*** Opening PASSAGE FOR REVIEW ***

Shortly after the January 12 earthquake, Captain Ron Huretski and his live-scent detection dog, Pearl, were deployed to Haiti as part of California Task Force 2 (CA-TF2), Los Angeles County Fire Department's world-class Heavy Rescue Task Force. The team departed March Air Force Base just after 10 p.m. on January 13 and were one of more than two dozens rescue teams arriving in Haiti to help. As of January 23, they had made eight rescues.
Captain Wheeler of Topanga Fire Station 69, projects that "they'll be gone at least until January 30, but that could change any day. They try not to use the dogs longer than two weeks, but it depends on recovery."
PHOTO BY JOHN SIPPLE ![]() Captain Ron Huretski and his live-scent detection dog, Pearl, joined Fire Station 69 on September 4, 2009. They were deployed to Haiti on January 14 to aid in rescue operations with CA Task Force 2. |
Below are excerpts from an article, "Super Sunday for County Rescuers," from Supervisor Zev Yaroslavsky's website: zev.lacounty.gov/news/public-safety/in-haiti-a-super-sunday-for-county-rescuers
Working throughout the night on Sunday [January 17], rescuers from the Los Angeles County Fire Department saved three Haitian women who had survived without food or water for five days, buried under a collapsed apartment building.
County firefighters reached the last of the three womena 31-year-old found trapped on her bed in a tiny pocket below tons of concrete debrisat 7 a.m. Monday [January 18], capping a dramatic 14-hour operation by the task force. The three successful rescues brought to eight the number of earthquake victims saved by the task force since its arrival in Haiti last Thursday on a military C-17.

*** Closing PASSAGE FOR REVIEW ***

### EXERCISE REQUIREMENTS:
Quote the passage of the text about the county rescuers in Haiti that opens with the words containing "County firefighters reached" and closes with "a military C-17.".

*** Opening DATA ***

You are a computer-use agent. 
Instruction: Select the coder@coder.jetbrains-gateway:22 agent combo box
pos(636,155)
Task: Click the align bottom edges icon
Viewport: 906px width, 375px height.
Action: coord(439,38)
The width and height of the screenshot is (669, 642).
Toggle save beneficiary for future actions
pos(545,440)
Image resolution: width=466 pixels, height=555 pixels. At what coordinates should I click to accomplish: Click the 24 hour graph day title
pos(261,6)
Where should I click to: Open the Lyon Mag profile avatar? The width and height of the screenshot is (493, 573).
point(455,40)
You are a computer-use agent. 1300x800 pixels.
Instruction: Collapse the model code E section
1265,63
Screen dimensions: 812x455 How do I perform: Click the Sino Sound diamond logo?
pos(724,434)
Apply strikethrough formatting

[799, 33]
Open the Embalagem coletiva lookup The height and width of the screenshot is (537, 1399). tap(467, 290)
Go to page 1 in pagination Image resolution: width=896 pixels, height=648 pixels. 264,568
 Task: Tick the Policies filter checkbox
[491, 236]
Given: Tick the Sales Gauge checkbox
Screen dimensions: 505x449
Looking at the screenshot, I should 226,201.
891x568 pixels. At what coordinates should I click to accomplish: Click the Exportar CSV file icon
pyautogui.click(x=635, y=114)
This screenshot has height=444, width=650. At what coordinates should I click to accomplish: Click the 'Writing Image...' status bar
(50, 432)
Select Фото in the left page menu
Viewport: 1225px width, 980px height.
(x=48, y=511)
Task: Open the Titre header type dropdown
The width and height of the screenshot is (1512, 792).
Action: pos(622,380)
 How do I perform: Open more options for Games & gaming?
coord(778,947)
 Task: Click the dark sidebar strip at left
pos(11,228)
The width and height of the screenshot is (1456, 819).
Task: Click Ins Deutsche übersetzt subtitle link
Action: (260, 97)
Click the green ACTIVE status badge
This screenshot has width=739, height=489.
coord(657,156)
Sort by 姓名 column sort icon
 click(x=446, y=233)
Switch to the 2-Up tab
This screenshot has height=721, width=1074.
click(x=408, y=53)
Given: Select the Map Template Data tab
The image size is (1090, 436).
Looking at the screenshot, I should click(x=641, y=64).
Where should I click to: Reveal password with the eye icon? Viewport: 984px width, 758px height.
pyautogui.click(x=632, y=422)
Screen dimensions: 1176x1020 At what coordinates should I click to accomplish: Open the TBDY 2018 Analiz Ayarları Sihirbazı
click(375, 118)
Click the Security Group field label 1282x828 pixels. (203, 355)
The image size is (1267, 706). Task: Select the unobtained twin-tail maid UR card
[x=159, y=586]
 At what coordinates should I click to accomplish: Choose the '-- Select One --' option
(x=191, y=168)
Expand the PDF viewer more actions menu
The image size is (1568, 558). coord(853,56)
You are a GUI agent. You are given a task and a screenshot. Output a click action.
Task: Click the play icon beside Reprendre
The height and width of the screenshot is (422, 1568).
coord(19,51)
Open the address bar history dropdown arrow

*** Closing DATA ***

### ANSWER BOX:
County firefighters reached the last of the three womena 31-year-old found trapped on her bed in a tiny pocket below tons of concrete debrisat 7 a.m. Monday [January 18], capping a dramatic 14-hour operation by the task force. The three successful rescues brought to eight the number of earthquake victims saved by the task force since its arrival in Haiti last Thursday on a military C-17.